Le rapport Jouzel « Sensibiliser et former aux enjeux de la transition écologique et du développement durable dans l’enseignement supérieur » propose de nombreuses recommandations pour accélérer la marche. D’abord, s’appuyer sur ce qui existe déjà en termes d’expertise et de compétences et passer à l’échelle en maximisant les formations obligatoires à la transition écologique. Ensuite, prioriser et intervenir dès le niveau Bac +2 pour former 100% des étudiants quel que soit leur cursus, d’ici cinq ans. Enfin sur l’enseignement, mettre en place deux actions : sensibiliser en tronc commun aux enjeux écologiques, puis décliner dans chacune des disciplines en adaptant les formations et en passant l’ensemble des métiers existants au filtre de la transition écologique, ou en créant les formations des métiers qui émergent ou à imaginer.
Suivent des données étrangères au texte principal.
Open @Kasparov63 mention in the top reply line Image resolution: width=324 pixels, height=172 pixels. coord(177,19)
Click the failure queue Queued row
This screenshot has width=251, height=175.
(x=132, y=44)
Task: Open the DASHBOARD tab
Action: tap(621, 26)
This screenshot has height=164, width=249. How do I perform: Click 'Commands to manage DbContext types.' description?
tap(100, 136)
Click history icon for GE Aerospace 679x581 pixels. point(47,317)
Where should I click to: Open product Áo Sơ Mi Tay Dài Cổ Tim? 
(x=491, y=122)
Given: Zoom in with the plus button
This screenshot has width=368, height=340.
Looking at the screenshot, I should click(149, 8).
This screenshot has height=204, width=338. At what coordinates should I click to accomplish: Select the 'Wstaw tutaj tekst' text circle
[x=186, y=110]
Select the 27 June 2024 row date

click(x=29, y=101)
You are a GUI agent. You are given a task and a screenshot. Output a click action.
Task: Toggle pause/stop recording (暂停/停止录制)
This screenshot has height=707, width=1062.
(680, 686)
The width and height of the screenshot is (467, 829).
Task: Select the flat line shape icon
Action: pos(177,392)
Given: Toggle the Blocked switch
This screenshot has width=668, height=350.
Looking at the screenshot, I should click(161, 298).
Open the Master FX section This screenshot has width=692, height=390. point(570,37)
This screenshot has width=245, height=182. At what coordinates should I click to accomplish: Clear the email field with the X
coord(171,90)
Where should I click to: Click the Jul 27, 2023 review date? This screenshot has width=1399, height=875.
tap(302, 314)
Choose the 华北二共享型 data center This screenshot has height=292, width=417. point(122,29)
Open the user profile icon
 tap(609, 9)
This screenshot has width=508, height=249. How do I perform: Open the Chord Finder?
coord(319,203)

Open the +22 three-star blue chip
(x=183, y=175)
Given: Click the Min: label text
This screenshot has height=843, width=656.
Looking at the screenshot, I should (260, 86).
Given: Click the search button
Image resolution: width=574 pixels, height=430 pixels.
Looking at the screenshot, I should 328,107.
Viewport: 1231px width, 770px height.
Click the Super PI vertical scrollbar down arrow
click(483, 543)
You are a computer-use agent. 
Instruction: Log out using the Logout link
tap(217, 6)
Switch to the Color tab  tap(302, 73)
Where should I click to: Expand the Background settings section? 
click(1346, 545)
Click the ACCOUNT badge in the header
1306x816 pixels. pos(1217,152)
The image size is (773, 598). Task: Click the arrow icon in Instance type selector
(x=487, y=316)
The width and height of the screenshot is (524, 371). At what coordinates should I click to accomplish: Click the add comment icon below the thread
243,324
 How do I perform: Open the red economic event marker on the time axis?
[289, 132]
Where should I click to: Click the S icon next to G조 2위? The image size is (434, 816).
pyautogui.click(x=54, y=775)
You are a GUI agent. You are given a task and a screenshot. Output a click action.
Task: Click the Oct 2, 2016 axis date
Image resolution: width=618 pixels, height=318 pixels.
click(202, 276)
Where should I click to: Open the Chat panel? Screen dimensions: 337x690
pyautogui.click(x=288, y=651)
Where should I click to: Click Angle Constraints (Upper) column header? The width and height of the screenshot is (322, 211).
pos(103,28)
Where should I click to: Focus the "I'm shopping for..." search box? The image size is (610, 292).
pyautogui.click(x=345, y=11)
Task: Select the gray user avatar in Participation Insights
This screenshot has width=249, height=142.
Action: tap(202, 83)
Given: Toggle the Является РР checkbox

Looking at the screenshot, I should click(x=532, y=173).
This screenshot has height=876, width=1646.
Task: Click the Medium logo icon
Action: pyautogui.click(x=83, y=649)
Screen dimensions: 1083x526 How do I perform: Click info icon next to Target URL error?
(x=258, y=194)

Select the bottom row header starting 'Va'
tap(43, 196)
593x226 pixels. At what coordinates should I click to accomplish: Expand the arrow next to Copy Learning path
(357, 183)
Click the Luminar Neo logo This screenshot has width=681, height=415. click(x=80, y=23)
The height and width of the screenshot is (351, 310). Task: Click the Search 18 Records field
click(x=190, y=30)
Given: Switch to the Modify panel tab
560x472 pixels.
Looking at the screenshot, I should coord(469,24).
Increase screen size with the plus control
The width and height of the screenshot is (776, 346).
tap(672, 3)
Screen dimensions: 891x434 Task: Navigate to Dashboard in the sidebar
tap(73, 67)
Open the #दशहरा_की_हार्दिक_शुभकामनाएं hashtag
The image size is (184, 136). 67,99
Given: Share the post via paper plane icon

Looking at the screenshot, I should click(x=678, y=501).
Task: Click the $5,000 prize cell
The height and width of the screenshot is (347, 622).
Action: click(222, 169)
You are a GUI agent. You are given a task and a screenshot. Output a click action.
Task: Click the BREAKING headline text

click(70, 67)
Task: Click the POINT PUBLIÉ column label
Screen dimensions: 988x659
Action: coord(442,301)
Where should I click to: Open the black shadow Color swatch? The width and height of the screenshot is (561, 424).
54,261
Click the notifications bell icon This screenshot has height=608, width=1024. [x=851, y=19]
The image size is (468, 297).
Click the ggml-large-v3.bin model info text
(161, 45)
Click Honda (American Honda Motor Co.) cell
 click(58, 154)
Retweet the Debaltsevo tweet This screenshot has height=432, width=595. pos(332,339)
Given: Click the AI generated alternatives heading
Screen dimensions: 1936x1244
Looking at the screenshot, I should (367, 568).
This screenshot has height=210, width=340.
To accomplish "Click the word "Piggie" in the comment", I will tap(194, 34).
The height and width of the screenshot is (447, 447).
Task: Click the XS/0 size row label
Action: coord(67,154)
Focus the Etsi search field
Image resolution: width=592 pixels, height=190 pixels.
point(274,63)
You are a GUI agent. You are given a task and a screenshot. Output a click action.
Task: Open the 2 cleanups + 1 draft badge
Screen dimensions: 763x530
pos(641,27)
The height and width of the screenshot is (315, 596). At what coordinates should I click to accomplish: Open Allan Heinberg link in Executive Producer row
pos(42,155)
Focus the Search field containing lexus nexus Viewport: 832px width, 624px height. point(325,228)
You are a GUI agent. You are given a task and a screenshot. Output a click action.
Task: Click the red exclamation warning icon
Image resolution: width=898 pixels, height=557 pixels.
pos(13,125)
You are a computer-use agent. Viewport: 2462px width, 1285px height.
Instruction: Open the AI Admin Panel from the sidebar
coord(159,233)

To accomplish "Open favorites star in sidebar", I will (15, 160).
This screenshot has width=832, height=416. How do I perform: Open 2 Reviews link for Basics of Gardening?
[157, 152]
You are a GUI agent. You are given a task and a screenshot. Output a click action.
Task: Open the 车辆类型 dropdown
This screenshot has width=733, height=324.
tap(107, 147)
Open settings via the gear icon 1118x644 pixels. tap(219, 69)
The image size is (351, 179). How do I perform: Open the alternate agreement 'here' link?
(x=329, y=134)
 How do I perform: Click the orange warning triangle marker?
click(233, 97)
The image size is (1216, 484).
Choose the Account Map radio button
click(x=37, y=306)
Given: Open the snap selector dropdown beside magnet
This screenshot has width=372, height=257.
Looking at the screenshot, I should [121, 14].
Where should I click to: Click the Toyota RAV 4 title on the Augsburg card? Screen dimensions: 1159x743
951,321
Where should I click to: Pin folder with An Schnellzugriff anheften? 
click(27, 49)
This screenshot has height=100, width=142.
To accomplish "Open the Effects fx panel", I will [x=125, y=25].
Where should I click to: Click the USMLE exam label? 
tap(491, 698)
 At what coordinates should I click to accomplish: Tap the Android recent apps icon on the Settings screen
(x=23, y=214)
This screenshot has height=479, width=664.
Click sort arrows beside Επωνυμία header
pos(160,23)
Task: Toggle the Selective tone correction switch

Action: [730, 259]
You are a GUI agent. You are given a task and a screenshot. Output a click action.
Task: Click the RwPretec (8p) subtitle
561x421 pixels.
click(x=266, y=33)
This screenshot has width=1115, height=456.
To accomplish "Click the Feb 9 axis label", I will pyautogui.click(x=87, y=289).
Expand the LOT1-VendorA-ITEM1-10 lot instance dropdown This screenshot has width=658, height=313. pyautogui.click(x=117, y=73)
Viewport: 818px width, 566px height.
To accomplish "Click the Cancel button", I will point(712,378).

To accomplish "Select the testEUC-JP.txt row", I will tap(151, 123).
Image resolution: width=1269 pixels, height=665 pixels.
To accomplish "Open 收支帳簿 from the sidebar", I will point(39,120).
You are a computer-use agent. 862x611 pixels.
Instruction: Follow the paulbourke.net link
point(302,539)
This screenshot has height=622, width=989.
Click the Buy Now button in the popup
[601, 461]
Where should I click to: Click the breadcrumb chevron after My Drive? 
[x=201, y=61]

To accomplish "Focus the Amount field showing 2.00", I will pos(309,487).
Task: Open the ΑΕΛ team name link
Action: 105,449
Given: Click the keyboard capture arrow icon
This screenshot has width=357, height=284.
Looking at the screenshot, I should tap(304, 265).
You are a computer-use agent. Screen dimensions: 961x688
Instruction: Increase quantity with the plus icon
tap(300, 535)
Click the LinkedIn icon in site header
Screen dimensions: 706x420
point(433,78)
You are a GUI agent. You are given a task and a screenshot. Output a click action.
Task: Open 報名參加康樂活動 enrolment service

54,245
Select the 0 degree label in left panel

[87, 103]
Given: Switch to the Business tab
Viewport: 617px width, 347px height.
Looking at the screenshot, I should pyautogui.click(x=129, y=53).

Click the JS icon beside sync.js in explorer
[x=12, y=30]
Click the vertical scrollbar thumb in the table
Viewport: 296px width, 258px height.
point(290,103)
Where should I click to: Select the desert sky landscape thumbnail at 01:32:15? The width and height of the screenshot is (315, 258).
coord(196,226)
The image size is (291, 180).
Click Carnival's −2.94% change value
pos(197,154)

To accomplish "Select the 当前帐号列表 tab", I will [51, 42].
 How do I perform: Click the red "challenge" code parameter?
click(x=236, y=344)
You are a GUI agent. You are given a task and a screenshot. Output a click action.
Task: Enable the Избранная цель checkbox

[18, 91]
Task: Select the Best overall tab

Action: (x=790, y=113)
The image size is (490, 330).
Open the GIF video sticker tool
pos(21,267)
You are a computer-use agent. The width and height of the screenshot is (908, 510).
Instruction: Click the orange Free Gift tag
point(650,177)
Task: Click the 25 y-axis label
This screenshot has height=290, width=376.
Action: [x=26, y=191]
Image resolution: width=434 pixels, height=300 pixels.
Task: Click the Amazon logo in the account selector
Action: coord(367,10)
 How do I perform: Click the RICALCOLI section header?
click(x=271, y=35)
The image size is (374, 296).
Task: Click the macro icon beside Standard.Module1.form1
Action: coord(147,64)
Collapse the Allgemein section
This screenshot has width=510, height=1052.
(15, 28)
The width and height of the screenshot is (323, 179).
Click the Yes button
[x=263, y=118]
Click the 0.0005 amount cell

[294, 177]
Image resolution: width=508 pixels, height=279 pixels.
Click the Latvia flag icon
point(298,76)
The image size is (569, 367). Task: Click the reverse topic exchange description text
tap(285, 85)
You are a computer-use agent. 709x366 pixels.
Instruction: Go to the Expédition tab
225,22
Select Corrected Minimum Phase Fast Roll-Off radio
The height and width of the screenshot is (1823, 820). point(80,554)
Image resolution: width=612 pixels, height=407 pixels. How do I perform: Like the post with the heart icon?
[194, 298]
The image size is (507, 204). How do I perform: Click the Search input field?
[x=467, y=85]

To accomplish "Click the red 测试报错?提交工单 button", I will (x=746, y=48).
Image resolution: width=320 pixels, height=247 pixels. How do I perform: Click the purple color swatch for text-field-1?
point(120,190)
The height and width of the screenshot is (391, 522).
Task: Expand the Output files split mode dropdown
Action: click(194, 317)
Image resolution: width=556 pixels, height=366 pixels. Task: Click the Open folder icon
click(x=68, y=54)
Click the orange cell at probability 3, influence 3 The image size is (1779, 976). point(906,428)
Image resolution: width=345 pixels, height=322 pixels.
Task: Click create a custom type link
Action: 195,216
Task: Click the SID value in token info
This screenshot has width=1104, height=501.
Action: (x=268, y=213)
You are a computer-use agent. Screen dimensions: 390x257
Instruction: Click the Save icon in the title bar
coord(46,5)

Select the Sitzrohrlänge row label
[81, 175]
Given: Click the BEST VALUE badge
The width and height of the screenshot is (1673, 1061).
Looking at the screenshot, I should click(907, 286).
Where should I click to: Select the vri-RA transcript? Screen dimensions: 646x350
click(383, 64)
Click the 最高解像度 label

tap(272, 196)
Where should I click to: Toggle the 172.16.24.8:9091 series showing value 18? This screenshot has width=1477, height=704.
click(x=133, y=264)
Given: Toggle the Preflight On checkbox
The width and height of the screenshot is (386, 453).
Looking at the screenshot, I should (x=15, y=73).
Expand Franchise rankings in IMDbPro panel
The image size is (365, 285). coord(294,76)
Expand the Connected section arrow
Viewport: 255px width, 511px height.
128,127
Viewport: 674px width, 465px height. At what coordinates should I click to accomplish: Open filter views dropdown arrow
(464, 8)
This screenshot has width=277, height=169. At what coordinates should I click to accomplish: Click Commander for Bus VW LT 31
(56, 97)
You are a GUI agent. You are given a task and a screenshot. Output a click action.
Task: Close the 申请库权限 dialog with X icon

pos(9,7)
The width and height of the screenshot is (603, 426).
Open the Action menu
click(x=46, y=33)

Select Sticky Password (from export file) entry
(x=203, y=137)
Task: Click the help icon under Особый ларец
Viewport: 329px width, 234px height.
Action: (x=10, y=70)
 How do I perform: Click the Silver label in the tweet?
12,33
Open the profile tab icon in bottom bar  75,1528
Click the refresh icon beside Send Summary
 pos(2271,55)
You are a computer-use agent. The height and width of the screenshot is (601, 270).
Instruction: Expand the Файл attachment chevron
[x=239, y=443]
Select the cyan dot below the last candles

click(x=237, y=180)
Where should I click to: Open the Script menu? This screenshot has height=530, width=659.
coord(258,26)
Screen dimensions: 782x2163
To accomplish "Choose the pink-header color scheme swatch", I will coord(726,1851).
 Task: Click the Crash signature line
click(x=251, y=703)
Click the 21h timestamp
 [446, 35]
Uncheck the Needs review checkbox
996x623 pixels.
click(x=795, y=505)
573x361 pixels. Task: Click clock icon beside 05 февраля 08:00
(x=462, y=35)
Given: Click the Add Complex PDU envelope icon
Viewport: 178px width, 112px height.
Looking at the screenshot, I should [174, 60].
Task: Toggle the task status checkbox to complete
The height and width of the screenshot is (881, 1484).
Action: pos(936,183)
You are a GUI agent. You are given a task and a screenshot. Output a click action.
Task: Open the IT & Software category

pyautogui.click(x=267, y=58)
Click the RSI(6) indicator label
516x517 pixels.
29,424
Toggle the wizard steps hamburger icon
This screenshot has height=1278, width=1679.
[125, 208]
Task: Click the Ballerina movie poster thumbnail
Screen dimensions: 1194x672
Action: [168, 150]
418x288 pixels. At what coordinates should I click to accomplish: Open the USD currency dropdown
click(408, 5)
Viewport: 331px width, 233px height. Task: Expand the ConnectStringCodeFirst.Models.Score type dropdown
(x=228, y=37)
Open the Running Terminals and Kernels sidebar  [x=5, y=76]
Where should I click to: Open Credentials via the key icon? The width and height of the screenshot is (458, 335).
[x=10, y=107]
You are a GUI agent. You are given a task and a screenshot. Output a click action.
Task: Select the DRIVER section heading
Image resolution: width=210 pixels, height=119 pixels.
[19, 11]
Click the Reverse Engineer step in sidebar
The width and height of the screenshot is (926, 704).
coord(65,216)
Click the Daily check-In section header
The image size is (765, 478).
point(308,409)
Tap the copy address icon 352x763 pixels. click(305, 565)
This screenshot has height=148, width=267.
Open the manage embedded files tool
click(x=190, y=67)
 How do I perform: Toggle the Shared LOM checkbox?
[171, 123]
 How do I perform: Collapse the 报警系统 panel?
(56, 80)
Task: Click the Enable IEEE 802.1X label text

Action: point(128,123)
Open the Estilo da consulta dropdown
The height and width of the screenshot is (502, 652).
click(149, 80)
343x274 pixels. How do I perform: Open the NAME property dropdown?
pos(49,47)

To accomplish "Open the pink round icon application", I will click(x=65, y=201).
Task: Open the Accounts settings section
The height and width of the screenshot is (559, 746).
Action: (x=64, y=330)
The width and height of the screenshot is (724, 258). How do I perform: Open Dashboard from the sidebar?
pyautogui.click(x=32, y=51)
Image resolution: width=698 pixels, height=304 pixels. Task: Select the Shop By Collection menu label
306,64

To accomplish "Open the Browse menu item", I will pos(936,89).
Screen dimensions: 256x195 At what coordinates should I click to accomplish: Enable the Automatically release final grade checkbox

Ces deux piliers valent pour l’enseignement supérieur tout comme pour les formations niveau 3 (CAP, brevet…) ainsi que pour la formation continue. Car non, la société ne peut pas attendre que tous les actifs en poste aujourd’hui soient remplacés par des jeunes formés pour intégrer la transition écologique. Seulement 15% des salariés en entreprise disent avoir été formés sur les grands enjeux de la RSE et ils ne sont plus que 5% à estimer avoir bénéficié d’une formation qui intègre la RSE à leur métier. Le devenir de leur métier au prisme de la transition écologique reste un grand mystère, encore plus quand il s’agit de métiers qui sont appelés à disparaître à l’instar d’hypothèses réalisées par The Shift Project. C’est dans ces types de situations qu’on peut réfléchir à des transferts de compétences, par exemple entre les métiers de l’aval de l’automobile dont le nombre va diminuer, au profit des métiers de l’aval du vélo qui eux sont en croissance. Sur ces recommandations, Sylvie Retailleau, Ministre de l’Enseignement supérieur et de la Recherche s’est notamment engagée à ce qu’au plus tard en 2025, tous les étudiants de l’enseignement public et privé d’intérêt général soient formés à la transition écologique au début de leurs études avec la mise en place d’un socle de connaissances pour y arriver.
Pour Julien Vidal, auteur de Mon métier aura du sens, le modèle classique de la formation à un métier est en train d’évoluer. « Je vois de plus en plus de personnes recrutées non pas parce qu’elles ont fait telle ou telle formation, mais parce qu’elles ont un vrai intérêt pour le sujet. Plutôt que de se lancer dans une formation pointue, elles s’auto-forment ou passent par des expériences professionnelles pour être connectées à un projet qui va les responsabiliser rapidement. » Il s’agit de s’appuyer sur les compétences déjà là et les compléter par de l’apprentissage terrain et une envie telle qu’elle permet de casser les freins habituels en France : sans formation à un métier, impossibilité de l’exercer. « C’est une manière de reprendre le pouvoir sur son travail », conclut Julien Vidal.